SCREEN

THE FAMILY STONE

Matthew Scott Hunter

The Family Stone wants to make you laugh. It wants to make you cry. And it wants both very badly. It'll sink to the lowest depths of slapstick for a chuckle and bare its breast-cancer scars for your tears. It's the most formulaic of romantic comedies, gift-wrapped in a bittersweet character study, and the two elements don't mesh.

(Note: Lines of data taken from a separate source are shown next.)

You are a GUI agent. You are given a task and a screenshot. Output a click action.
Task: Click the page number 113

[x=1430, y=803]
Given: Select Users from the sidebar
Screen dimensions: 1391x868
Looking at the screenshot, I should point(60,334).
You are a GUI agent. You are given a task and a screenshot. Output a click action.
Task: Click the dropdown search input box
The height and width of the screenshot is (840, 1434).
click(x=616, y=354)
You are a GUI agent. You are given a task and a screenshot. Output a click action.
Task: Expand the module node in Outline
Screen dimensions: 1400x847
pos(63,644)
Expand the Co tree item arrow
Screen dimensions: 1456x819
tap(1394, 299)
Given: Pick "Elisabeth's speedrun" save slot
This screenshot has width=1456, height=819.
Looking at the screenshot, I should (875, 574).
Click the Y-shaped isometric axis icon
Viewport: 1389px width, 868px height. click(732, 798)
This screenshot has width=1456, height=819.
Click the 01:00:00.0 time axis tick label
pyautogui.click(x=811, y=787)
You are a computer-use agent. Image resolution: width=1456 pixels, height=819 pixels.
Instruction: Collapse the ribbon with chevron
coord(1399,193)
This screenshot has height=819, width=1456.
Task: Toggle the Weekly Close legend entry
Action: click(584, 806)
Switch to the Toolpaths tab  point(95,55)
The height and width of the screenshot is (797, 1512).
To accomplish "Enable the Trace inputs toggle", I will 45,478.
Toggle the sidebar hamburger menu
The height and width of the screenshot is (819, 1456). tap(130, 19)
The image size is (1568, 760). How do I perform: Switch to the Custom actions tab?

The whole debacle begins when Everett Stone (Mulroney) brings his uptight girlfriend Meredith (Parker) home for the holidays to meet his tight-knit family. Diane Keaton and Craig T. Nelson play the parents of the clan, which includes a pregnant daughter, a bitchy daughter, an aloof son and a deaf, gay son with a black boyfriend (which creates a time bomb of prejudicial faux pas for Meredith to set off). Everett hopes to obtain his grandmother's ring from his mother so he can propose, but Mom would sooner die than see that happen so, conveniently, she's dying of cancer.


Initially, the film paints Meredith as a sympathetic outsider struggling to fit in with a group that has unfairly condemned her. But after about 20 minutes of her shallow, whiny ignorance, you'll be rooting for the family Stone. Everett certainly shouldn't marry such a woman. If only there was an alternative. ... Then, suddenly, about halfway through the movie, Meredith's sister Julie (Claire Danes) shows up.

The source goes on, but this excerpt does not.